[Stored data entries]
——————
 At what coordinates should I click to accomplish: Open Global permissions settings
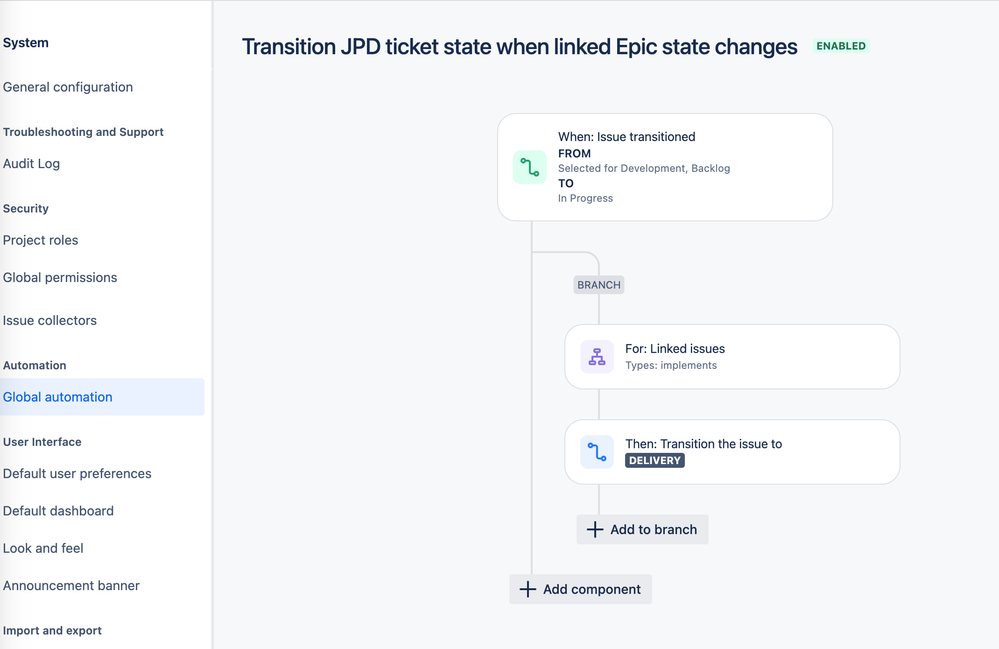[59, 277]
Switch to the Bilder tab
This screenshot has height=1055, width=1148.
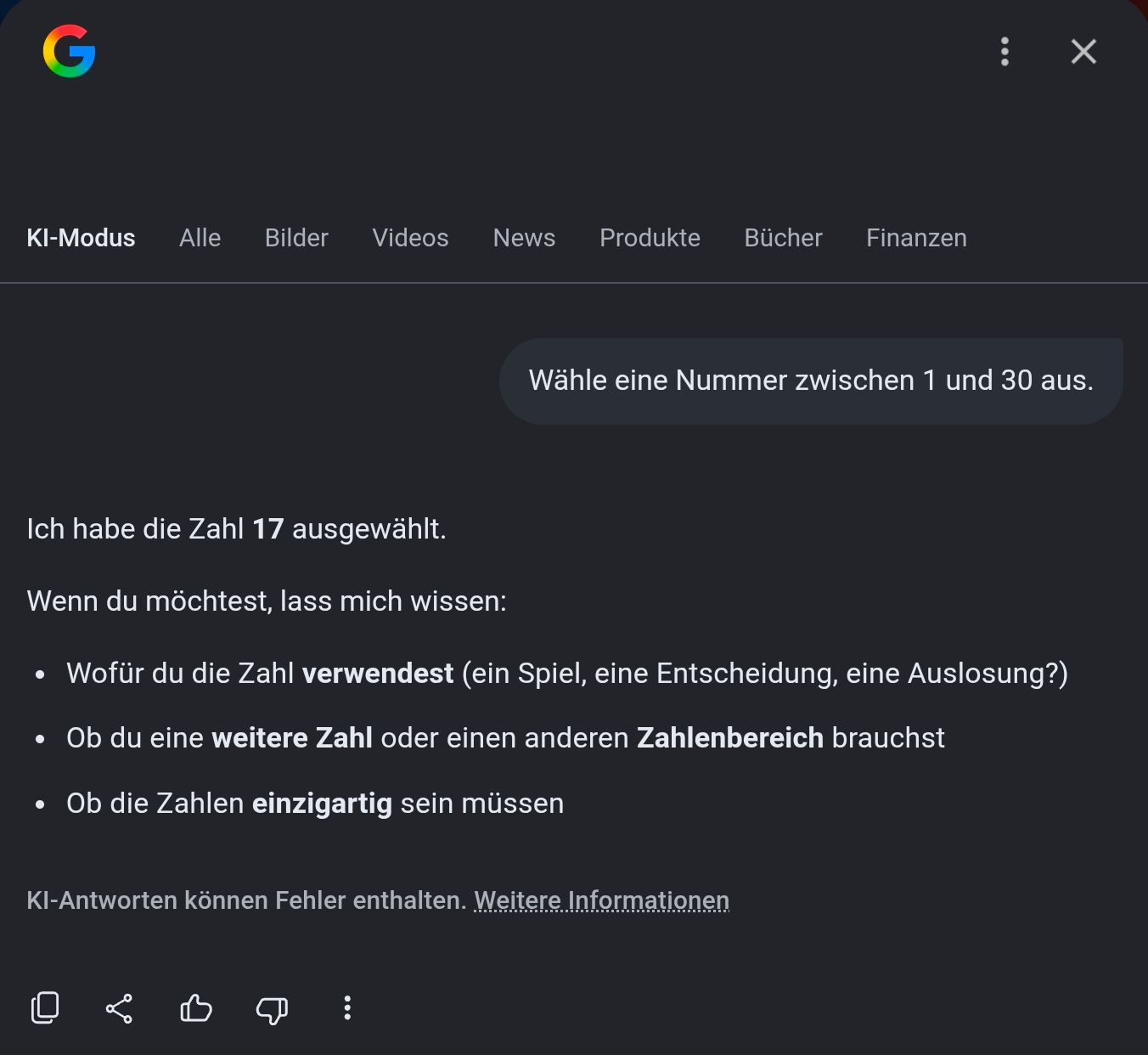click(x=296, y=238)
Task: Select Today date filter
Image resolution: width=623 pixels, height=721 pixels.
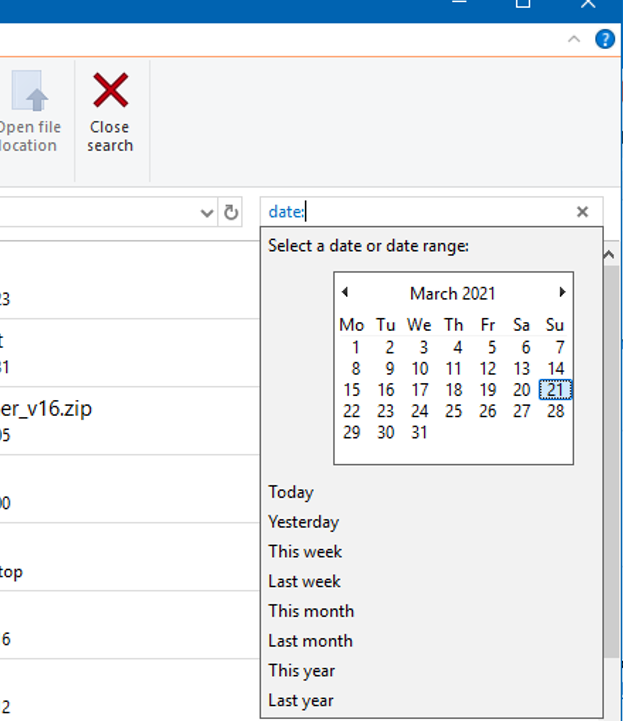Action: click(291, 492)
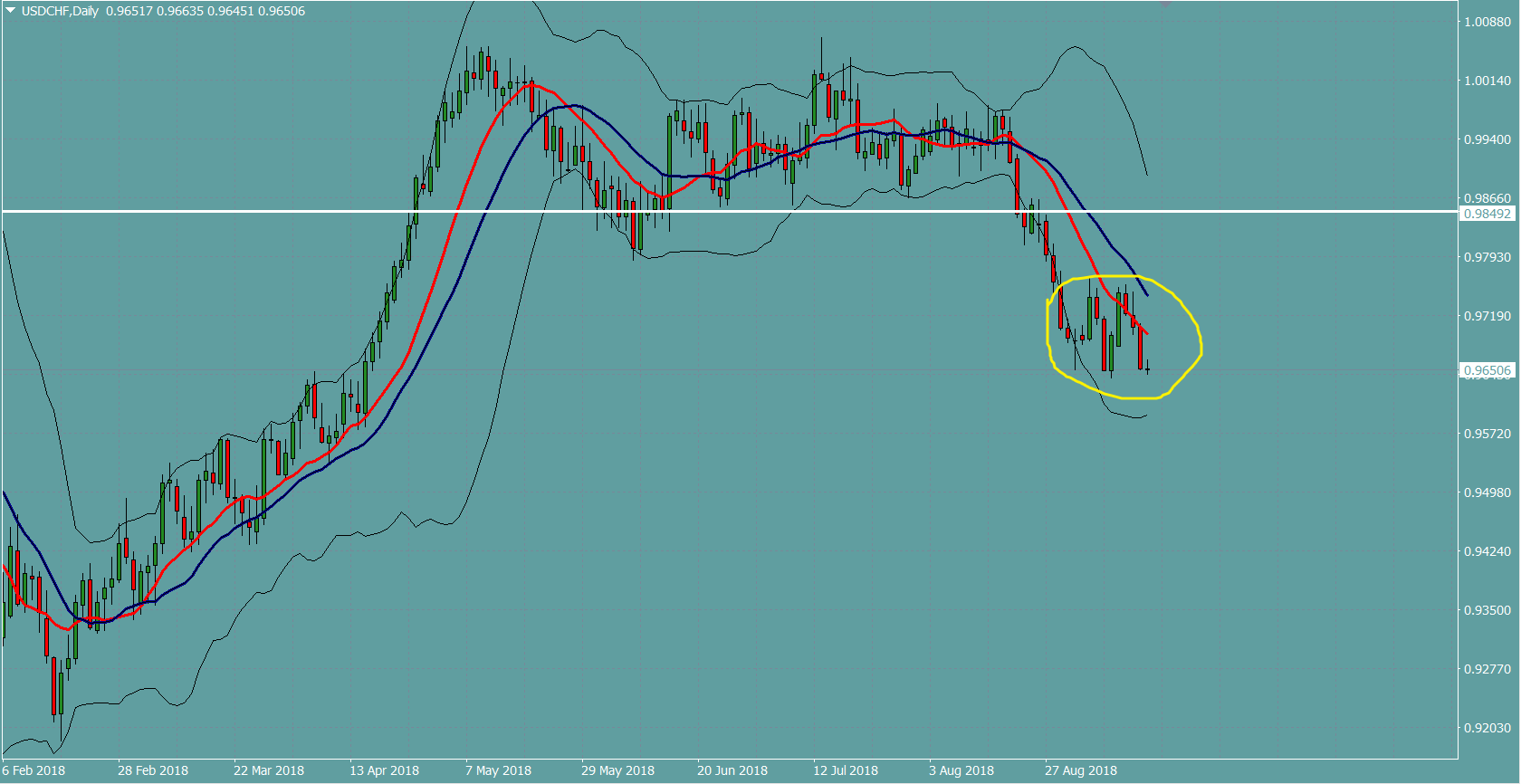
——————
Restate, word for word, the entries above, dropping any picture.

● PROBLEM SOLUTION
 At what coordinates should I click to accomplish: Open Global permissions settings
[59, 277]
Switch to the Bilder tab
This screenshot has height=1055, width=1148.
click(x=296, y=238)
Task: Select Today date filter
Image resolution: width=623 pixels, height=721 pixels.
Action: click(291, 492)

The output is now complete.